• [Exercise instructions]
Repeat the entries starting at the line that contains "Where should I click to: Filter" and ending at the line that contains "(x=342, y=594)", including both of those lines, and leave the pictures out of your answer.

• [Task material]
________

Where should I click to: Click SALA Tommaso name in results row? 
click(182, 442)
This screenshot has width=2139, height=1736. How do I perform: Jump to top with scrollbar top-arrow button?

________

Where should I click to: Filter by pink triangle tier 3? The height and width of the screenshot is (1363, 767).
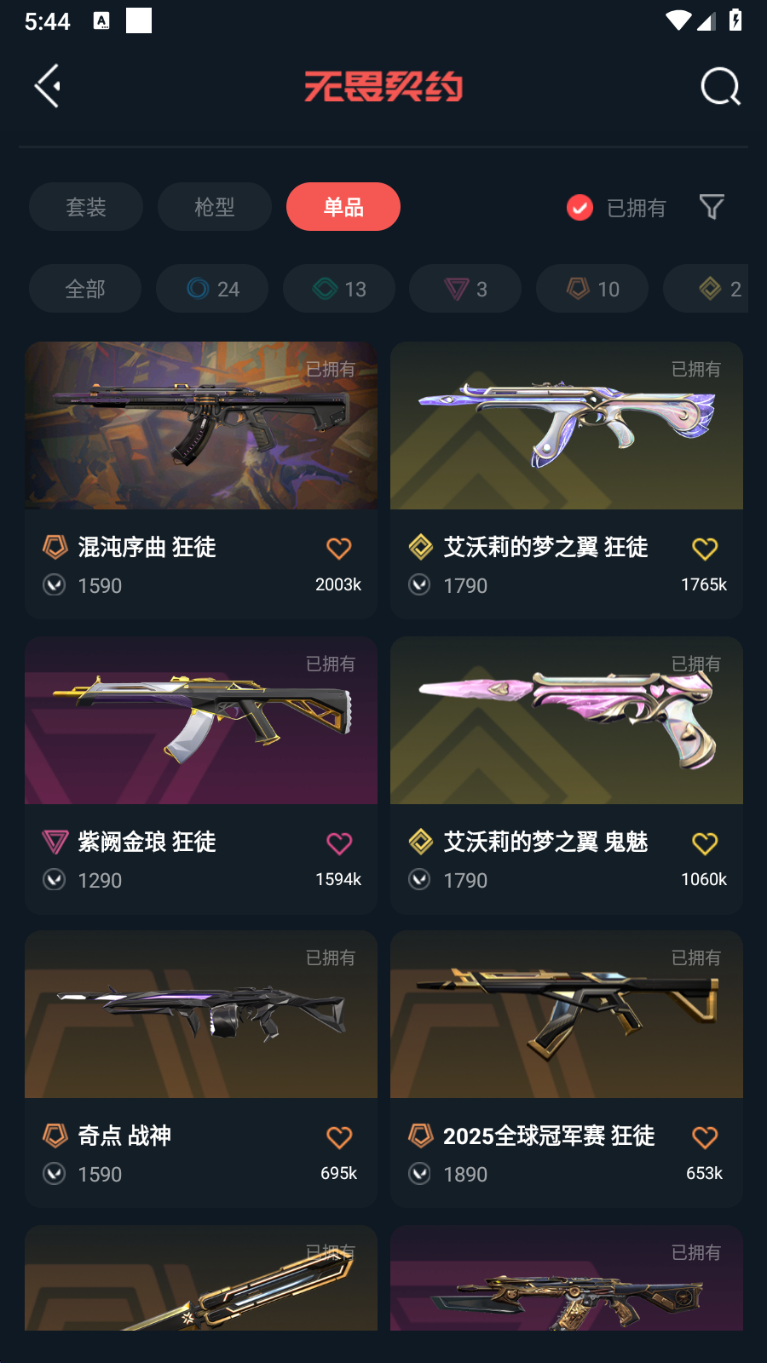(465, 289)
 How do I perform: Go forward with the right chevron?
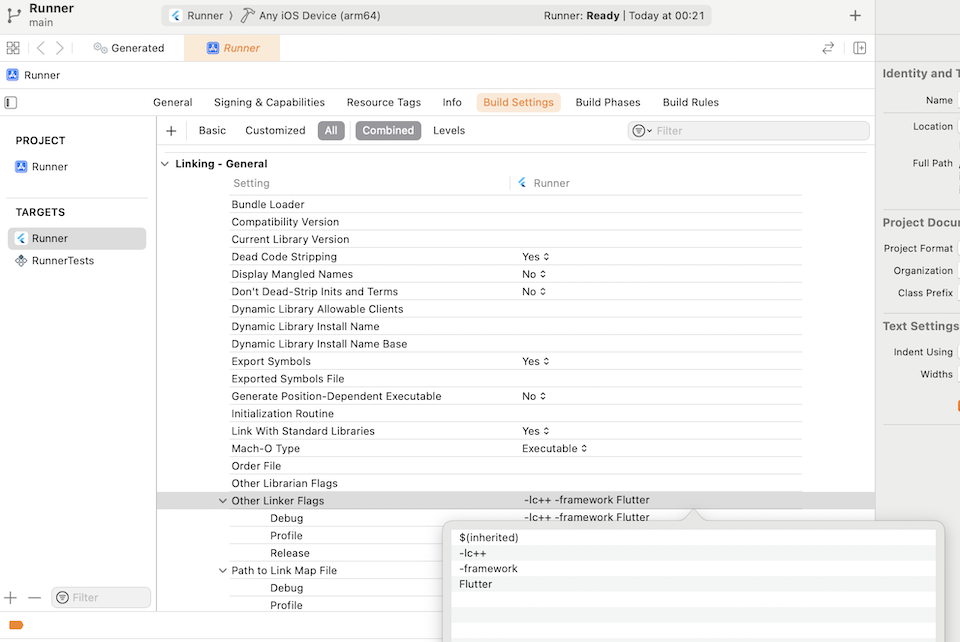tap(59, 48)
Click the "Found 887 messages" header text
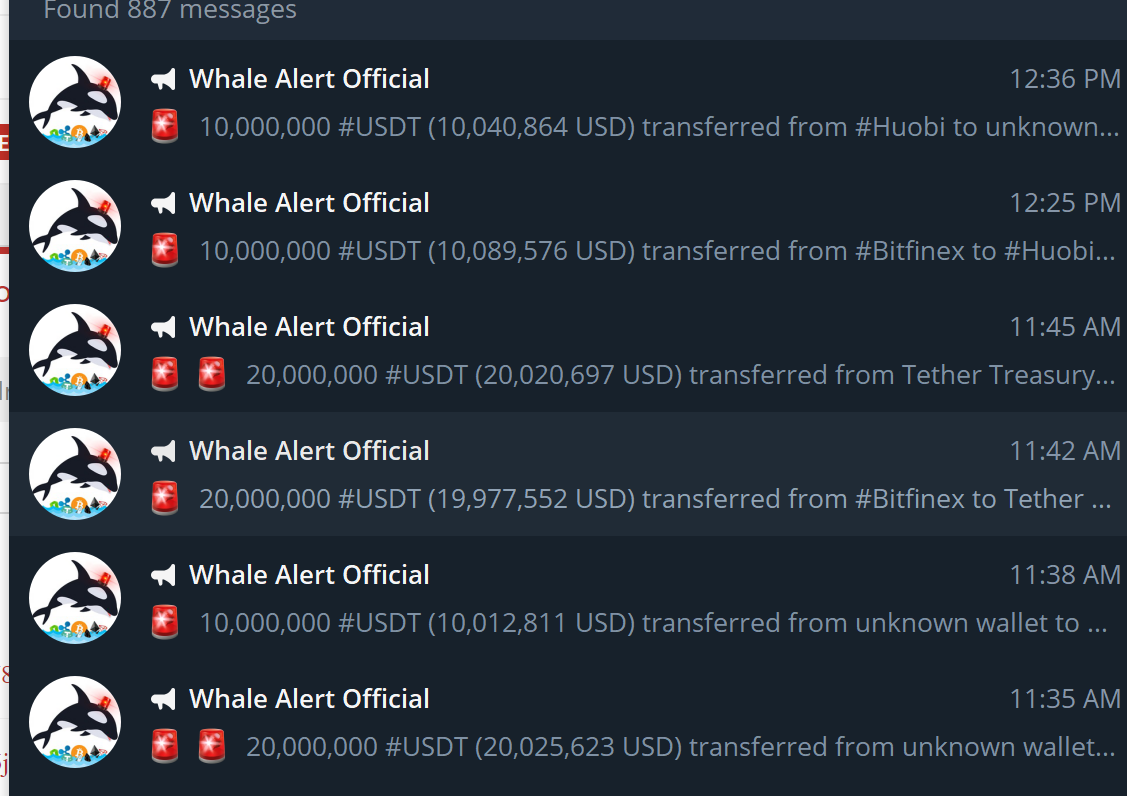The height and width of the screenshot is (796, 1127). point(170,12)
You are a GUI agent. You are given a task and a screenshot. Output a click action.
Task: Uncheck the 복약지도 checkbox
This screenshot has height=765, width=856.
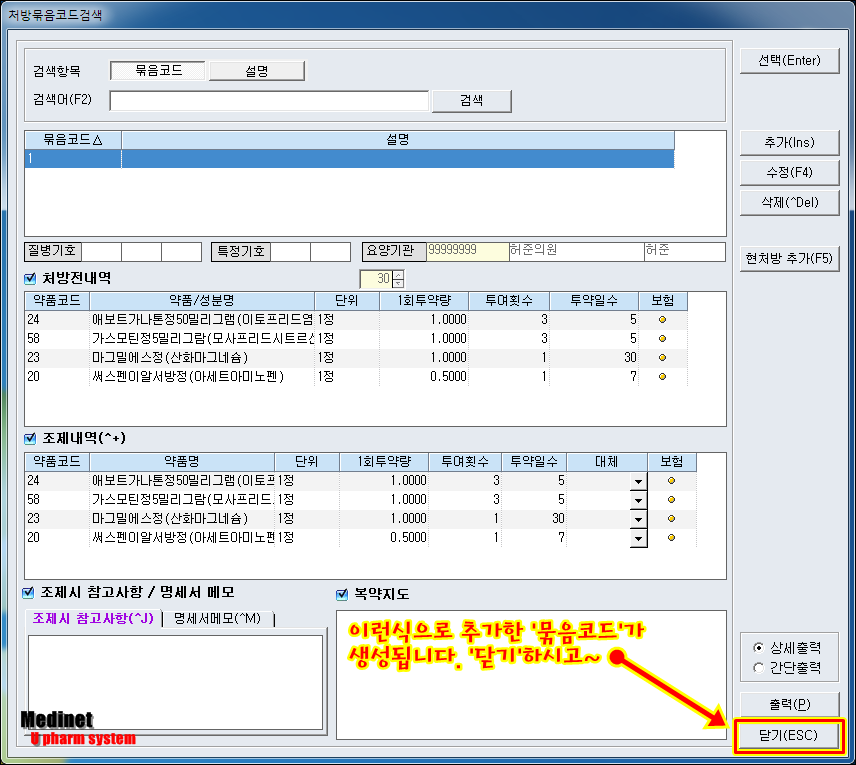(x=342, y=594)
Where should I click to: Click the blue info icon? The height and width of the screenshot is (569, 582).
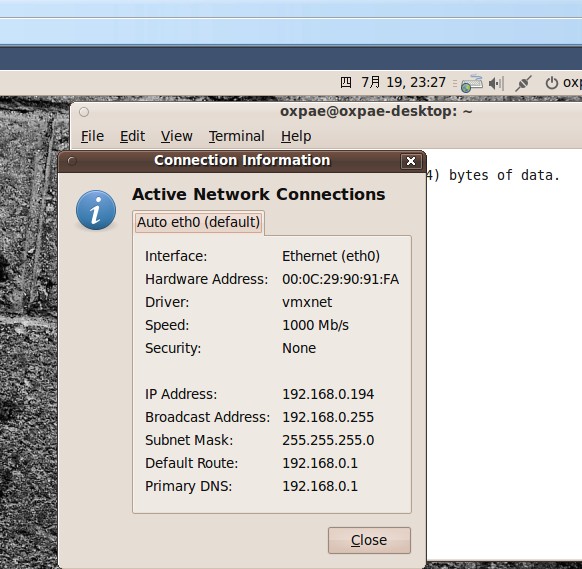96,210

________

• [Full output]
Where should I click to: Filter by pink triangle tier 3? The height and width of the screenshot is (1363, 767).
(465, 289)
 How do I perform: Go forward with the right chevron?
tap(59, 48)
Click the "Found 887 messages" header text
The height and width of the screenshot is (796, 1127). point(170,12)
You are a GUI agent. You are given a task and a screenshot. Output a click action.
Task: Uncheck the 복약지도 checkbox
This screenshot has height=765, width=856.
(x=342, y=594)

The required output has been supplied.